Ottobre 2005
Vi è mai capitato di trovarvi in una situazione che vi
appare di avere già vissuta o in un luogo che vi sembra di avere già visitato?
Oppure di vedere per strada una persona, per la prima volta, ma che vi sembra
di avere già visto in qualche luogo non ben definito?
E’ una banale
illusione? E’ un errore della memoria?
E’ un’esperienza
paranormale? E’ la prova di capacità extrasensoriali?
E’ una lieve e
normale disfunzione neurologica?
In termine tecnico, quella strana esperienza si chiama
“déjà vu” cioè “già visto”.
La nostra coscienza funziona grazie a complessi meccanismi
genetici che ruotano intorno al cuore della nostra memoria dichiarativa o
cosciente: l’ippocampo. E’ grazie all’ippocampo che ricordiamo gli eventi come
episodi spazio-temporali, in modo molto simile a sequenze cinematografiche.
Il ricordo cosciente è il frutto del coordinamento fra le
due aree cerebrali implicate nella genesi della memoria: la corteccia
paraippocampale che provoca il senso di familiarità e l’ippocampo che associa
il ricordo concreto.
La mancata coordinazione o un ritardo di trasmissione da
un’area all’altra, sembra siano alla base del déjà vu.
Gli studi più recenti ci dicono, infatti, che non tutto ciò
che ci scorre davanti viene rilevato dalla coscienza, cioè non prendiamo
coscienza di tutto ciò che vediamo perché alcuni fotogrammi scorrono senza
essere impressi nella nostra memoria cosciente.

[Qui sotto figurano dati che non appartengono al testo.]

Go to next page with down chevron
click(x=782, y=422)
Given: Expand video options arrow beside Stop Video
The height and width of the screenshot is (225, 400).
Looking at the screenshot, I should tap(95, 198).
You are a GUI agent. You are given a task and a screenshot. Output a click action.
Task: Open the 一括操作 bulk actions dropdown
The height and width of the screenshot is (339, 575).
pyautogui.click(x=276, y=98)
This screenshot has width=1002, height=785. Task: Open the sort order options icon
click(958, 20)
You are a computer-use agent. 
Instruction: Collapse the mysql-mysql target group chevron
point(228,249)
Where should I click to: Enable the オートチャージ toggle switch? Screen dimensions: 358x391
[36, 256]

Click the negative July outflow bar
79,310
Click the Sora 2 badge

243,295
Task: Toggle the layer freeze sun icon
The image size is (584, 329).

Quando si ripresenta una situazione o un luogo o una
persona che assomiglia a quel fotogramma sfuggito alla nostra coscienza, allora
esso ci appare famigliare, anche se la nostra coscienza si mostra disorientata
ad esso perché non l’ha registrato.
I “déjà vu” possono
essere definiti, allora, come minuscole sfasature della coscienza.